⟨
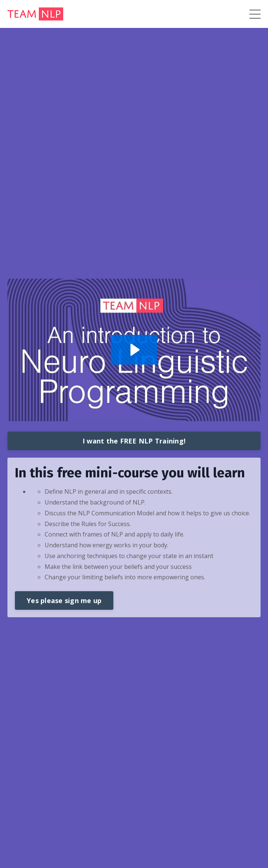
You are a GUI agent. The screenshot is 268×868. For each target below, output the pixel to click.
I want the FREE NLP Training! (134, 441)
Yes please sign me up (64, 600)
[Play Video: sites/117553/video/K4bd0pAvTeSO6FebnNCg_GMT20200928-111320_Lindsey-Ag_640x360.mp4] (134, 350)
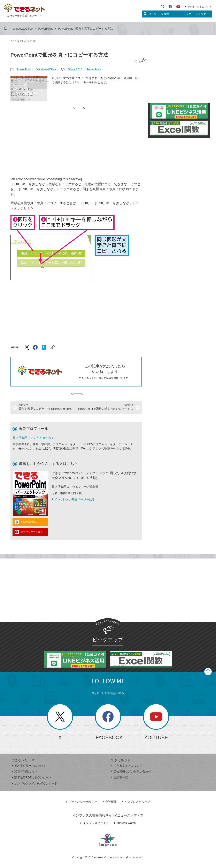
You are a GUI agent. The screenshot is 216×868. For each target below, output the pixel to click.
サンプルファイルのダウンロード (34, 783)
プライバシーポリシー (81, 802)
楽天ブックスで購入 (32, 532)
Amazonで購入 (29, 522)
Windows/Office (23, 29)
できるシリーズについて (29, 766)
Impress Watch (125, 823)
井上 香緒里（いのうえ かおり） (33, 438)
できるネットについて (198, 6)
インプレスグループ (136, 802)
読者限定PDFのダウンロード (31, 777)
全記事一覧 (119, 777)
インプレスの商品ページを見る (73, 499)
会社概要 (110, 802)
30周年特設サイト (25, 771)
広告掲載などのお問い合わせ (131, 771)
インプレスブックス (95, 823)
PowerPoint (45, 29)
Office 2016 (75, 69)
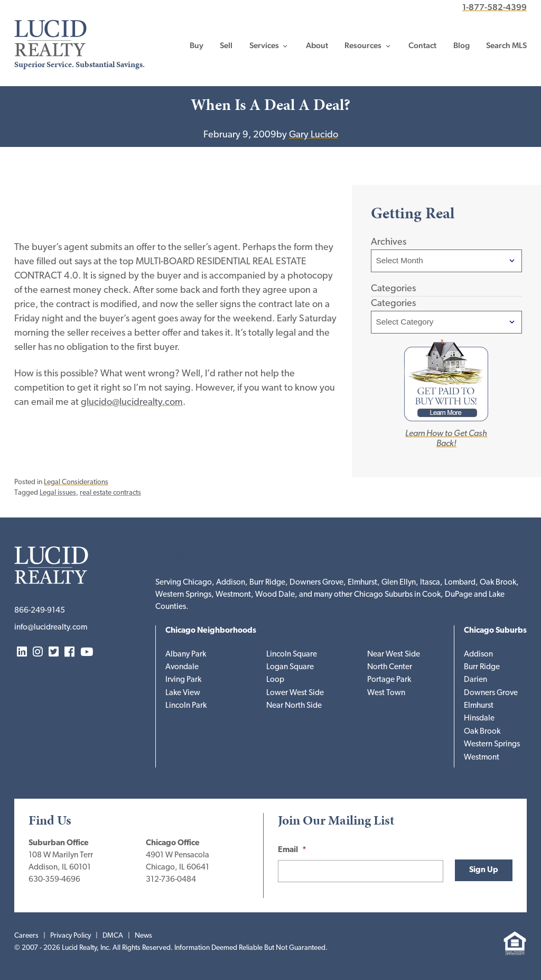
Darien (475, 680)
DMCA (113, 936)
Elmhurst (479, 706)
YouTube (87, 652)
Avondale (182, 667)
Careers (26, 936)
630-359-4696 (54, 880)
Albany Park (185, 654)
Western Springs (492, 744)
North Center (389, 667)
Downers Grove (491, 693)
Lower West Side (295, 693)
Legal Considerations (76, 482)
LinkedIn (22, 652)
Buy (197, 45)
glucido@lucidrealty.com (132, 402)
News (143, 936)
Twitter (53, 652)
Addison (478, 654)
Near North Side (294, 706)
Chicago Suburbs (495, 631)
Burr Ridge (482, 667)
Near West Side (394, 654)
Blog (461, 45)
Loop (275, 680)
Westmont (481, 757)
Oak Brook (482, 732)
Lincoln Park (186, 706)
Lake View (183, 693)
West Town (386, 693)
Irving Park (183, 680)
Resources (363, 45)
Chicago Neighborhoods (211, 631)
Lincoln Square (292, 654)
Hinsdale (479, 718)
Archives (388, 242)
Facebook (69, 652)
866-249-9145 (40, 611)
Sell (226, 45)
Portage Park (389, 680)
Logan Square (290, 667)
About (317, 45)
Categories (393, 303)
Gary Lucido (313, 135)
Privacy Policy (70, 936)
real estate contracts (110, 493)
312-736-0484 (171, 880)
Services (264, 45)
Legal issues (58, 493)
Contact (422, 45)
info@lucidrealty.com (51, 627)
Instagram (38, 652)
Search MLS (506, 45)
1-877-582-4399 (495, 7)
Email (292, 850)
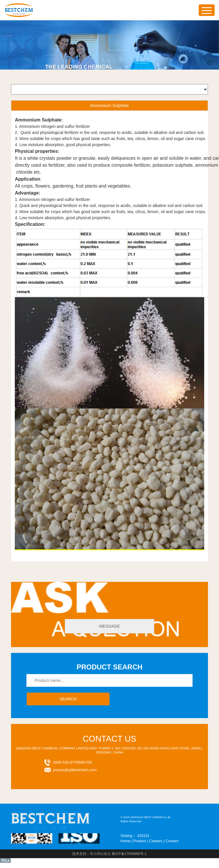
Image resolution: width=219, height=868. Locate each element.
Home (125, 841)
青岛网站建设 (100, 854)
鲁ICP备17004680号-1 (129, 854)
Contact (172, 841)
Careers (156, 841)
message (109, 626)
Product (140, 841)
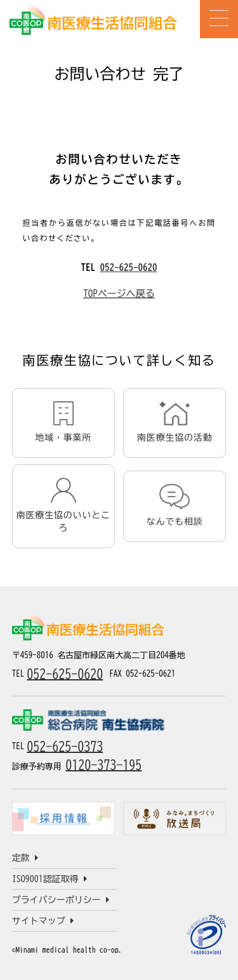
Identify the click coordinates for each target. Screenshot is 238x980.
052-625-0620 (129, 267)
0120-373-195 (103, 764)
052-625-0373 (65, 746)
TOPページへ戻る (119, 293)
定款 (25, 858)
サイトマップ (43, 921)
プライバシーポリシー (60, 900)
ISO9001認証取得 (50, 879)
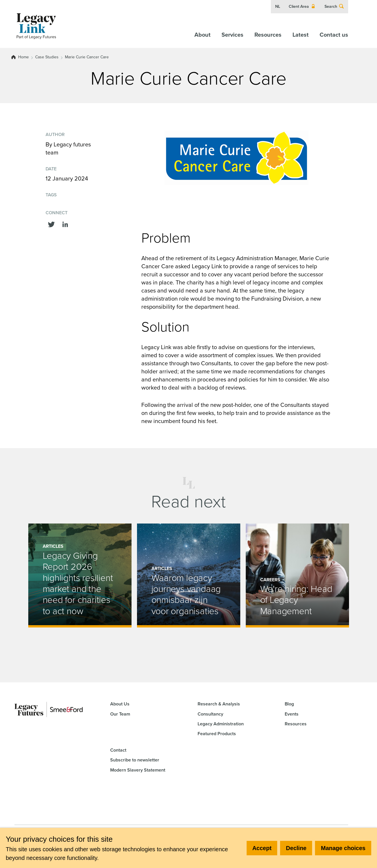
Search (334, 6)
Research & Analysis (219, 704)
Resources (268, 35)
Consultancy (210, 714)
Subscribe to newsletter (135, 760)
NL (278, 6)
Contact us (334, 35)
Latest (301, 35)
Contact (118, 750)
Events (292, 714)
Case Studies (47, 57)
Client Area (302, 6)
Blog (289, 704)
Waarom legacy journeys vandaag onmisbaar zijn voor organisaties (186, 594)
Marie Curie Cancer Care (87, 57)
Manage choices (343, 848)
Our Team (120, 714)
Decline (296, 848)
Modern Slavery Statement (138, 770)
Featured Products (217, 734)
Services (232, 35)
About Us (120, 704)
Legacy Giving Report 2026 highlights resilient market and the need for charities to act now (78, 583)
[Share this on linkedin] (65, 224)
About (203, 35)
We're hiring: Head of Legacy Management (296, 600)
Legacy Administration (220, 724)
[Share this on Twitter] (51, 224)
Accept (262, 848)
⟩
⟨
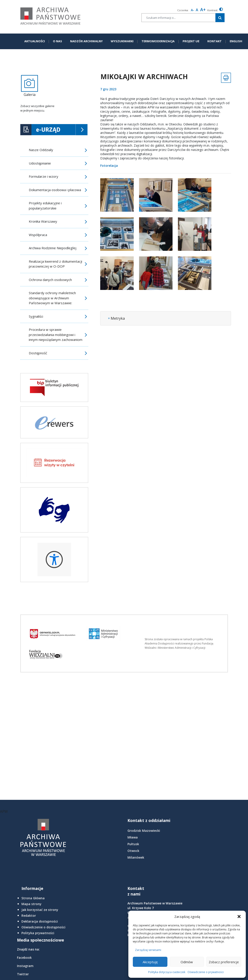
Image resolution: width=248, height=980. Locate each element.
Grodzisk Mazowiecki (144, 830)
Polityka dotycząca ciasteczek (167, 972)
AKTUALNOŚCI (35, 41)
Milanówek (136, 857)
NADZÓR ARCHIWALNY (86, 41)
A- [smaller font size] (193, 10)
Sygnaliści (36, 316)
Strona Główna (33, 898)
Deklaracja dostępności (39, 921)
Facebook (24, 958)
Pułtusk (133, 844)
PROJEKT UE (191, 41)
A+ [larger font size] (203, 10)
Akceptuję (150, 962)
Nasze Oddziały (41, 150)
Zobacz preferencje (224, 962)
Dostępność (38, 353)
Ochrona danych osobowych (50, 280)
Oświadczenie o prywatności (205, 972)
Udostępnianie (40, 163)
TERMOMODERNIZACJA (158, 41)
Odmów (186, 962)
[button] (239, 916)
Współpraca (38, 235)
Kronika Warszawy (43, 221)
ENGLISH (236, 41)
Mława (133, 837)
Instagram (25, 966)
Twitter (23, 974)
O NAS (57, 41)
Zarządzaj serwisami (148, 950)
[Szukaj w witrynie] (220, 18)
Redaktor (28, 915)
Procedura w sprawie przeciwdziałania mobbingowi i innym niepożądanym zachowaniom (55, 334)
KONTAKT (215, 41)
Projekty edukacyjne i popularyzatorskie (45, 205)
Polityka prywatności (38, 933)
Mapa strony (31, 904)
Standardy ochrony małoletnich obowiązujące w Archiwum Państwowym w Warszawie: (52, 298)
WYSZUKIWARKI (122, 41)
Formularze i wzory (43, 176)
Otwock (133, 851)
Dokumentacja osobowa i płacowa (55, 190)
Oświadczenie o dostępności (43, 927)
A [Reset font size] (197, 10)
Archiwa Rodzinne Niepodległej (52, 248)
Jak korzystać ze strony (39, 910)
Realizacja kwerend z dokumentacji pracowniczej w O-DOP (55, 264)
⟩
⟨
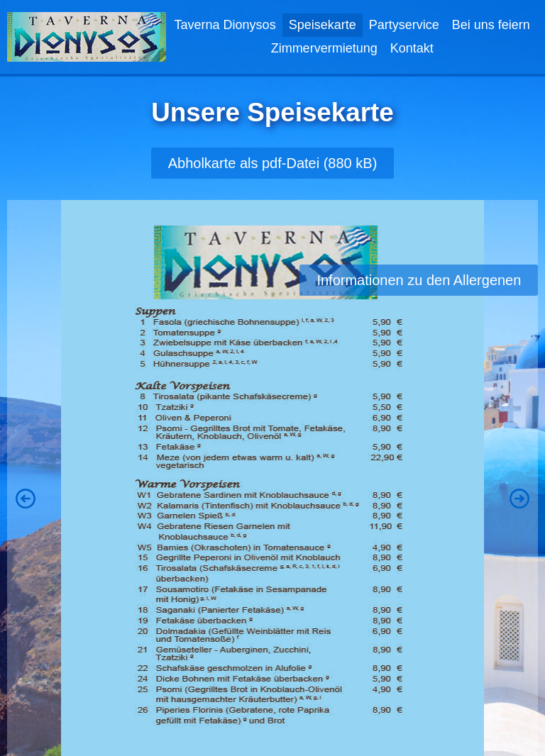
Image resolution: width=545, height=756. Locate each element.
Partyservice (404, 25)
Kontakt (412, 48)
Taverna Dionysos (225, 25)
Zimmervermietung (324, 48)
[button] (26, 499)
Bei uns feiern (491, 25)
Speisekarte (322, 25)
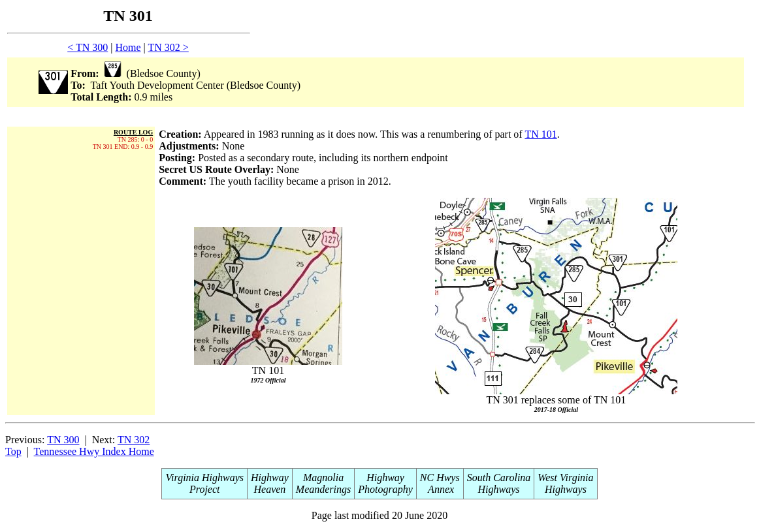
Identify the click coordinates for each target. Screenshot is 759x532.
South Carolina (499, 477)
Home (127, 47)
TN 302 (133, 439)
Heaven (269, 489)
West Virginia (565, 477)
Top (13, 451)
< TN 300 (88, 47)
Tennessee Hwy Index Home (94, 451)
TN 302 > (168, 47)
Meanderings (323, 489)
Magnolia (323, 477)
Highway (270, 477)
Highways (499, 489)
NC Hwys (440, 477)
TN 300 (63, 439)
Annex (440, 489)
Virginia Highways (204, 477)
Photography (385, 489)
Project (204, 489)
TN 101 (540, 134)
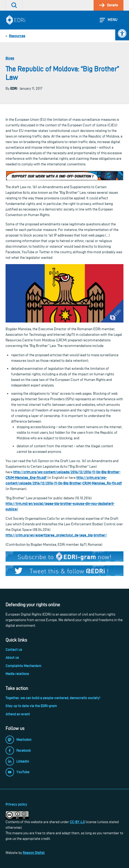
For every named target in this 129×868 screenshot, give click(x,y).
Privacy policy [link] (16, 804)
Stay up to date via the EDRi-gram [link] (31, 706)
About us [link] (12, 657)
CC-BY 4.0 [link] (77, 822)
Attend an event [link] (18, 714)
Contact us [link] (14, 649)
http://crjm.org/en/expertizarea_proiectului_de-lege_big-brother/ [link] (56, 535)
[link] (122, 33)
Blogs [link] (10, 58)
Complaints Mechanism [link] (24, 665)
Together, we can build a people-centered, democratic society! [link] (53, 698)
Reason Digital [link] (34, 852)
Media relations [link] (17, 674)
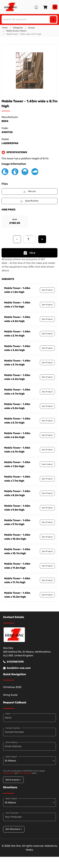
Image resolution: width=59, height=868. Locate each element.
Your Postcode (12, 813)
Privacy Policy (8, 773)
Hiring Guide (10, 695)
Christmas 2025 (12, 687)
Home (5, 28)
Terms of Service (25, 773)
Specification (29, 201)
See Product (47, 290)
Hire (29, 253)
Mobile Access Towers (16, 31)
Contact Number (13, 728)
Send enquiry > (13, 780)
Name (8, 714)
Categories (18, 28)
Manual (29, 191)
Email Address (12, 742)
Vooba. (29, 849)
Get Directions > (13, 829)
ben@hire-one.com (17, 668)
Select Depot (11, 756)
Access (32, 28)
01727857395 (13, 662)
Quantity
⟩
» Problem description
In the data above, find each line that contains the string "Locate" and copy every such line in full.

» Written reply
Image resolution: width=219, height=868. Locate each element.
Image resolution: width=248, height=980. Locate each element.
Image resolution: width=545, height=756. Locate each element.
Image resolution: width=59, height=868. Locate each element.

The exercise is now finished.